How can you unlock the potential of your data lake?
You’ve unlocked so much potential within your Data Lake, you should be able to take advantage
When I speak with people who have never worked with a data lake before, I like to use the metaphor of an actual lake. Streams, creeks, and rivers carry water into a lake, where it is cleaned by the natural processes that inhabit the lake. That clean water is then fed out of the lake by other streams, creeks, or rivers. Replace the word “water” with the word “data”, and you have the basic definition of a data lake.
In my first post in this Data Lake series (here), I wrote about how to best establish the foundation for your data lake. In my second post (here), I wrote about how to expand your data lake, and process the data to generate more insights more effectively. Once your Data Lake has a solid foundation and data flowing through it efficiently, the final piece of the puzzle is to make it available to your applications, both operational and analytical. While that sounds simple, it can become a huge logistical headache if you try to make your lake a one-stop shop itself for all access.
Being able to combine data from every incoming data stream is such a huge benefit of a data lake, but even if you have the most solid foundation of a data lake, and you’re processing data like crazy through the lake, it’s all for nothing if you can’t get that data out of the lake. In the physical lake metaphor that I described at the beginning, the third part of the journey is the clean water leaving the lake via a river or variety of streams. Understanding how that river or stream is created and maintained is key to maximizing the consumption, without duplicating your entire lake into databases and systems across your architecture.
As your data lake processes generate more and more data, and provide cleaner views into your organization, the value of that data consistently increases. However, there are multiple types of systems that may need to access the data, which could change how you want to make the data available.
As an Analytics Consultant, my first instinct is always to think about the analytics implications of a data solution. That mindset doesn’t change when it comes to data lakes. Many times, we see an initial implementation of a data lake used to combine data from many sources for analytical use cases, like combining data for dashboards and reports. The impact of an analytical use case does not require the same level of data availability and processing speed that an operational use case does, so it allows an organization to get comfortable with the new approaches and technologies.
There are multiple ways to consume analytical outcomes from a data lake, and they each depend on a number of factors: performance, frequency, modeling, and concurrency. Each of these factors generally have their own priority within a particular organization, but it’s the collective requirements that help to drive how an analytics consumption layer is set up on top of your data lake. There is never a wrong answer when it comes to how your analytics applications interact with your data lake, but there are certainly more efficient ways based on the needs of your organization.

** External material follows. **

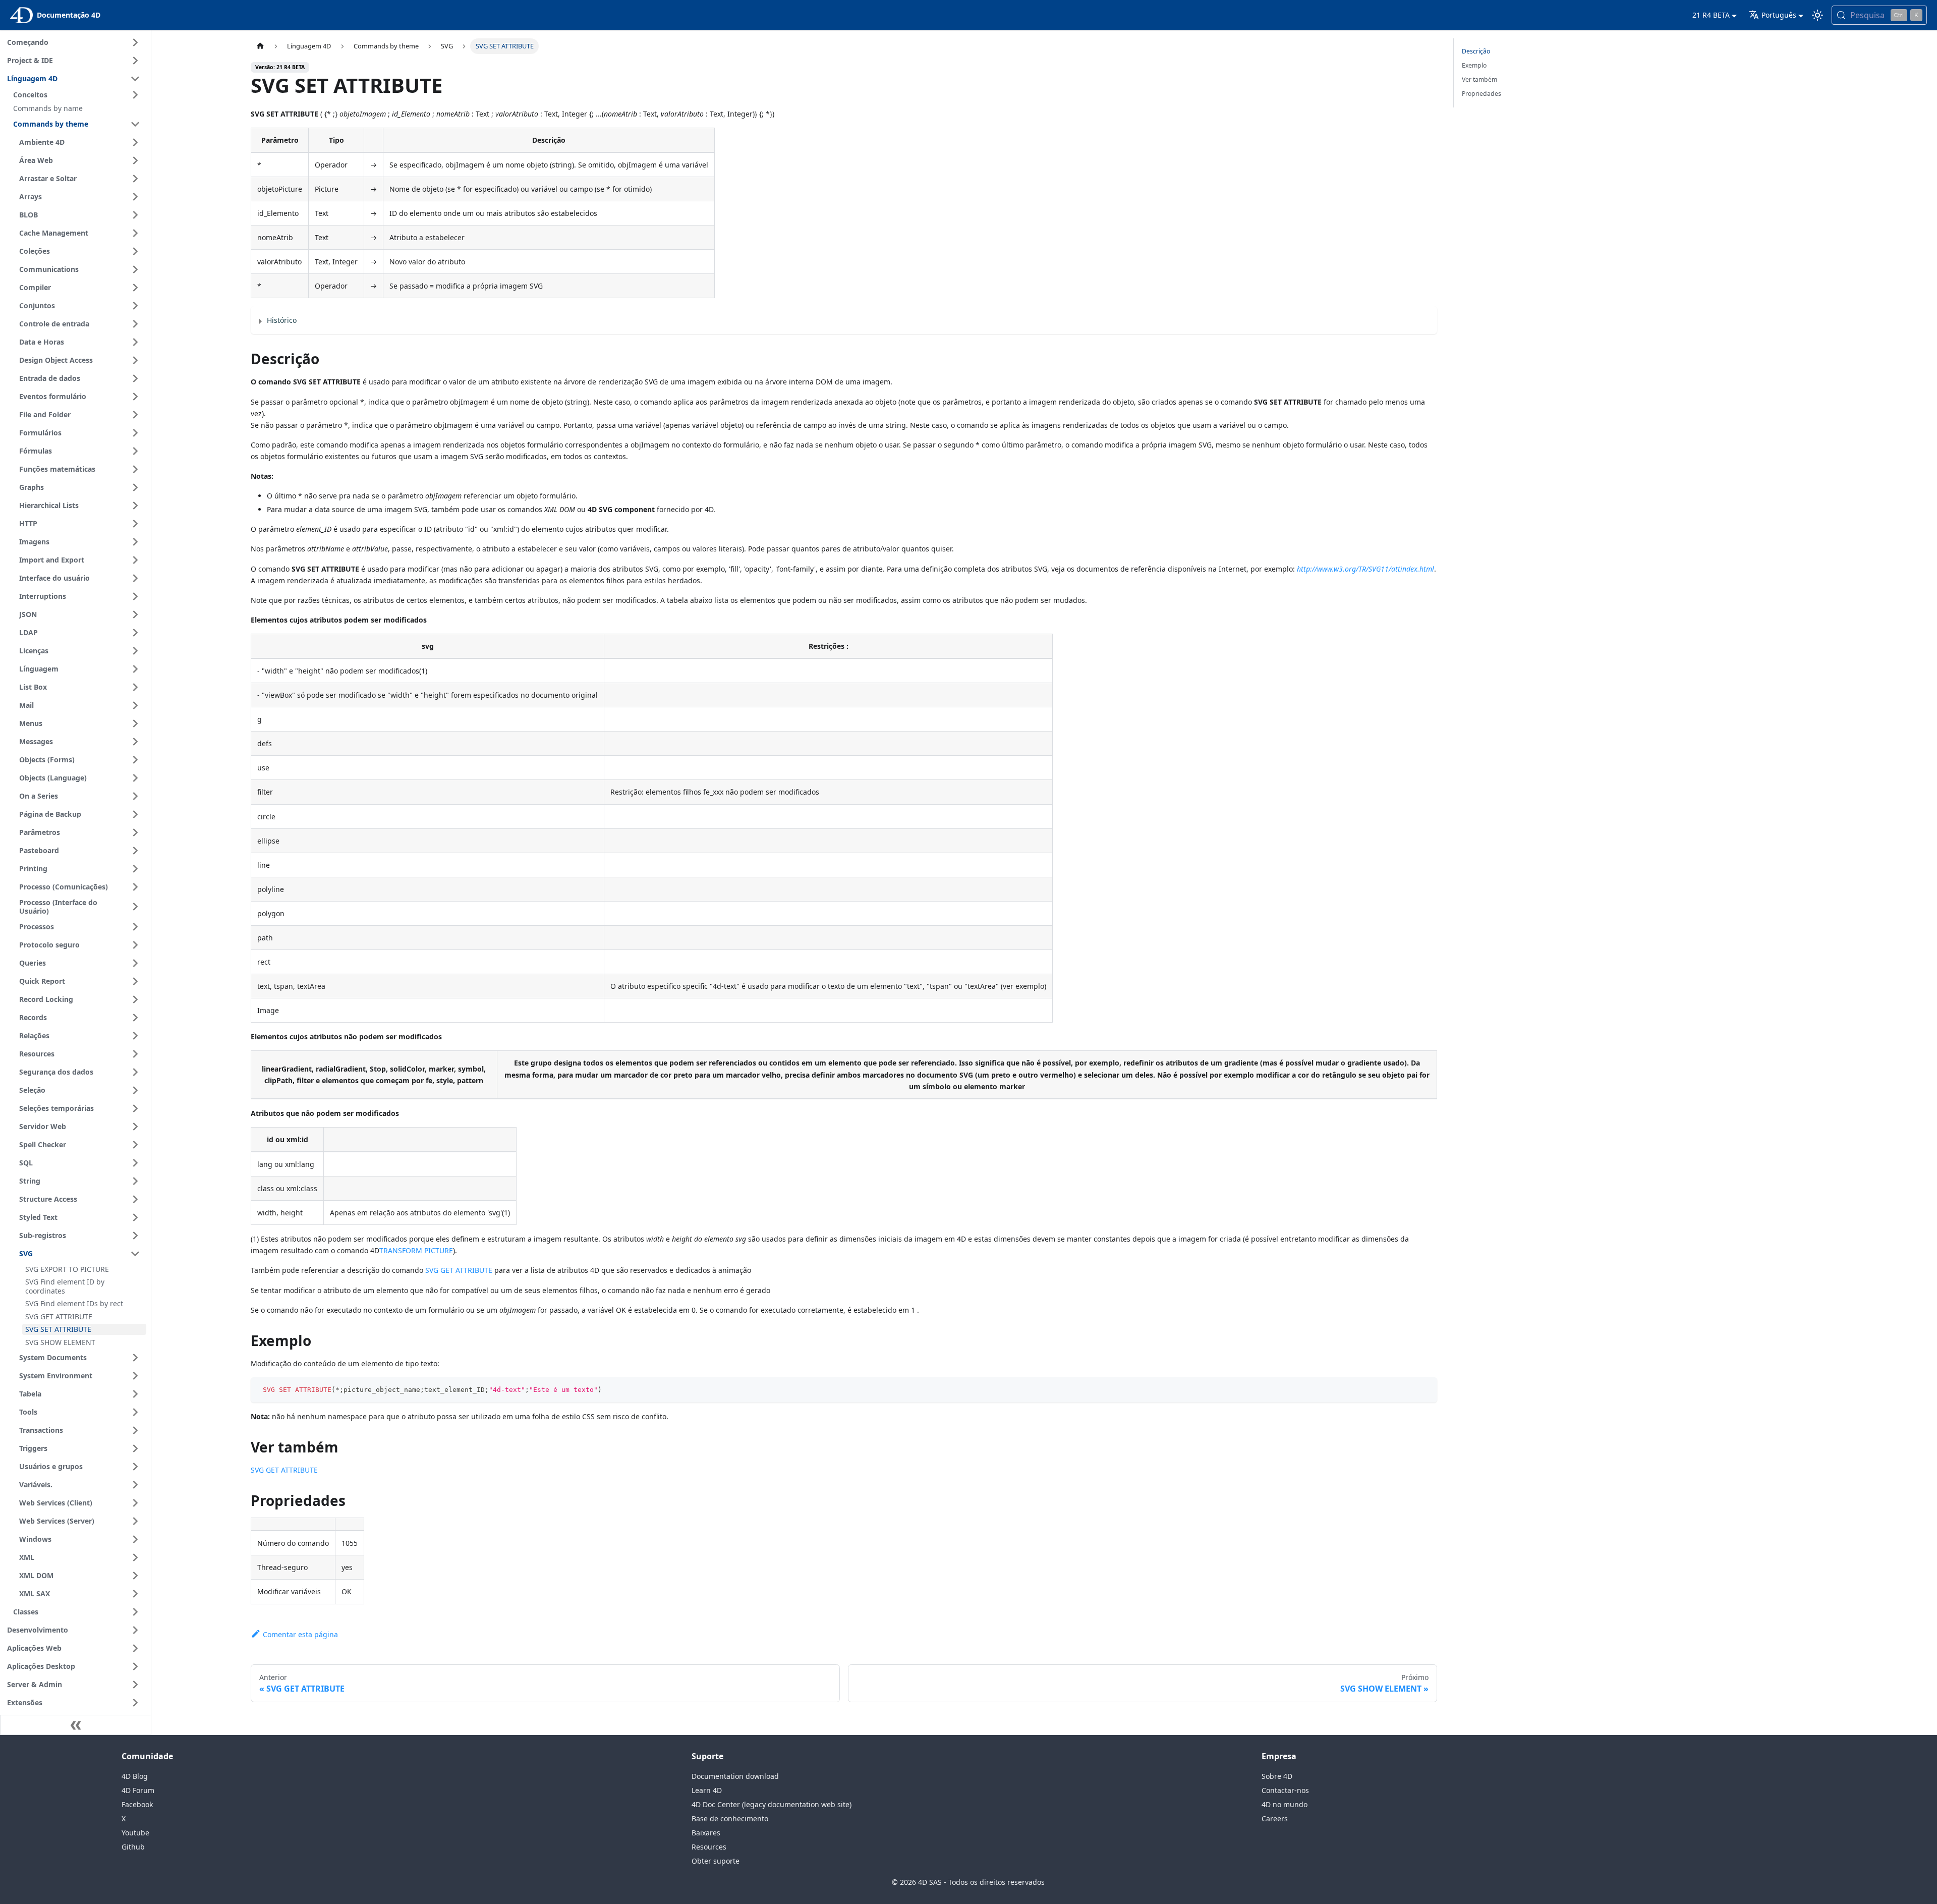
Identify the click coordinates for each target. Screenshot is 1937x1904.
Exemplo (1474, 65)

For example, if you are looking to provide near real time analytics to an application, you may want to build a query layer directly on top of the data lake, allowing the dashboard to access the data as it’s updated in the lake. This goes back to the frequency factor, for your dashboard will require frequent refreshes itself. One example of this is if you have a customer service dashboard that is displayed on screens in your call center, providing analytics on the calls as they happen. This data, as it’s fed into the lake, should be available on the dashboard to better serve the needs of your call center team.
Let’s look at performance for a minute, though. If that call center was up on every single computer in the building, rather than one screen, having it pull live from the data lake might not be the best idea. Data lakes are fantastic for storing and processing data, but they leave a lot to be desired when it comes to actually querying the data. The way a data lake is stored, the data is partitioned in a way that is efficient for storage, not for querying. Data warehouses store the data in ways that are efficient for querying. So, if you need a performant way to query the data, pushing the data from the lake to a warehouse would be the best way to surface the data for consumption.
These are just two examples of how these different factors can impact how you determine what a consumption layer from your data lake would look like for an analytics application, but it’s crucial to look at all the factors when making those decisions. You may have a real-time requirement, but if that real-time requirement is spread across hundreds of users accessing an analytics application, there are ways to maintain that real-time need while publishing to a data warehouse to optimize query performance. By thinking holistically, you can make your analytics application much more efficient.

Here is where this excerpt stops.